Труды по россиеведению. Выпуск 3 - Страница 27
Господство такого типа ментальности открывает путь не только свободе демагогии, но и беспредельности легковерия. И не надо думать, что тому и другому подвержены в основном негодяи и дураки. Если вспомнить о волнах конспирологических теорий и футуристических пророчеств, в известные времена захлестывающих Россию, то станет очевидно, что вера в утопии и заговоры – две стороны одной и той же медали. Интеллигенция верит в «чудо будущего», народ – в злодеев прошлого и настоящего. «Ученые» и «невежественные» предрассудки переплетаются до такой степени, что уже не важно, кто нас ведет – ангелы или демоны. Важно, что, привыкнув к роли ведомого, мы непременно вновь забредем в застойное болото несвободы.

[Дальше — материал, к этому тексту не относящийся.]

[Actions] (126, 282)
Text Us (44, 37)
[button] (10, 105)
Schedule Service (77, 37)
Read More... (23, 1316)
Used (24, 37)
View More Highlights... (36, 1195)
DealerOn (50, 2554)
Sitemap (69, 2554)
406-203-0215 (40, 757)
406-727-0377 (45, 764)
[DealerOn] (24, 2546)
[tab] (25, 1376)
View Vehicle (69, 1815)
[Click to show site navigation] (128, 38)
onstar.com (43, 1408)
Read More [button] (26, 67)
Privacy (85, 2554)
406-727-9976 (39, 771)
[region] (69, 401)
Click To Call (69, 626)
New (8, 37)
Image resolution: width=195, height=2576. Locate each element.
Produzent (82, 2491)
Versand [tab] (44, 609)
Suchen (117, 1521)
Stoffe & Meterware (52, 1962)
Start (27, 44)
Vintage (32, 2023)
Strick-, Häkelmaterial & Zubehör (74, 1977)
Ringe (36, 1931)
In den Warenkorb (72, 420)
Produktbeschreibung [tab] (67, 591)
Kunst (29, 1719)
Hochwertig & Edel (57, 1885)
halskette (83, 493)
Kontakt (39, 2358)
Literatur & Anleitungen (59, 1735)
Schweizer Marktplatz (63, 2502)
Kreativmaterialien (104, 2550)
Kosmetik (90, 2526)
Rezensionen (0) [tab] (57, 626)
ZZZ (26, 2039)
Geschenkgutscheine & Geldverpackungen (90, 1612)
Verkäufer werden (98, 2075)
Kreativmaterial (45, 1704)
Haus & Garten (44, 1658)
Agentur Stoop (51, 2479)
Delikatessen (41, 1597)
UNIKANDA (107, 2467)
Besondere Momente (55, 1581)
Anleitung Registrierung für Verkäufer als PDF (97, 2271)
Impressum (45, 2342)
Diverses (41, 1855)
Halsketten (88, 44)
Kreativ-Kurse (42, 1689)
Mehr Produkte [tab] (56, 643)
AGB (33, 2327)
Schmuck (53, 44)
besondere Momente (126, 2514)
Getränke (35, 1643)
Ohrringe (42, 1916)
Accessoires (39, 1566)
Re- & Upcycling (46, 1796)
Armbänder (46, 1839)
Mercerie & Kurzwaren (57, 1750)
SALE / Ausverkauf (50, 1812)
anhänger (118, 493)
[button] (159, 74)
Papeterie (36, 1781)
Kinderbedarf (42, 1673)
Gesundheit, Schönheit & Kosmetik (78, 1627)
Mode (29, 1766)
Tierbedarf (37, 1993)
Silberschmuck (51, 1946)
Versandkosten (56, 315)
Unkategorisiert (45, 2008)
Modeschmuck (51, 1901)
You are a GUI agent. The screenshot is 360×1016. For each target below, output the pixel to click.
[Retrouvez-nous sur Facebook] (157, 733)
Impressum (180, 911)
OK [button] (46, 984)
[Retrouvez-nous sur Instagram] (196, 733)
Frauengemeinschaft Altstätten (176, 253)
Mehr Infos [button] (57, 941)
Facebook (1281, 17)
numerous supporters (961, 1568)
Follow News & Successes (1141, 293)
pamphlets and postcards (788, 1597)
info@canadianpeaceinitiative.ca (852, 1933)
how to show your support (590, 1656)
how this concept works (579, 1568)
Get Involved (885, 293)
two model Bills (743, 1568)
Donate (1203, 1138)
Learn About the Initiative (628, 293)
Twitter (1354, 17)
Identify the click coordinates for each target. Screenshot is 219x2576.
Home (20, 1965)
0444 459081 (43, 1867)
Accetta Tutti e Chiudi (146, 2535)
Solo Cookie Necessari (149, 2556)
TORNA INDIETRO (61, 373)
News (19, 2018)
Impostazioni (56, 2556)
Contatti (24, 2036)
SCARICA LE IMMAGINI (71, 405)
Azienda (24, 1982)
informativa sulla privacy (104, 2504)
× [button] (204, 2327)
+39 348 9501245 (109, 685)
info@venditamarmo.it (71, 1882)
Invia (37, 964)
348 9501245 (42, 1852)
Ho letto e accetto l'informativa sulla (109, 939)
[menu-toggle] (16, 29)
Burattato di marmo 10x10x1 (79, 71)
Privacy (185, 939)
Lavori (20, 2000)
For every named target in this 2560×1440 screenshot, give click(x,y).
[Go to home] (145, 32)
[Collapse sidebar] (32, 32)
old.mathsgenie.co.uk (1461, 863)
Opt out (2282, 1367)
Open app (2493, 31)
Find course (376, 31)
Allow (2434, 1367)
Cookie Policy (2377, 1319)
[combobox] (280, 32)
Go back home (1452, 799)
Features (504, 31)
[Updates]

Человеку далекого прошлого была неведома свобода, зато он верил в справедливость, отождествляемую с сытостью, которую призвана была обеспечить традиция и ее суверенный хранитель. В России соотношение между свободой и справедливостью всегда было неустойчивым. Впрочем, нечто подобное наблюдается во всем современном мире. Попросту говоря, сытая «справедливость» подавляет «голод» свободы.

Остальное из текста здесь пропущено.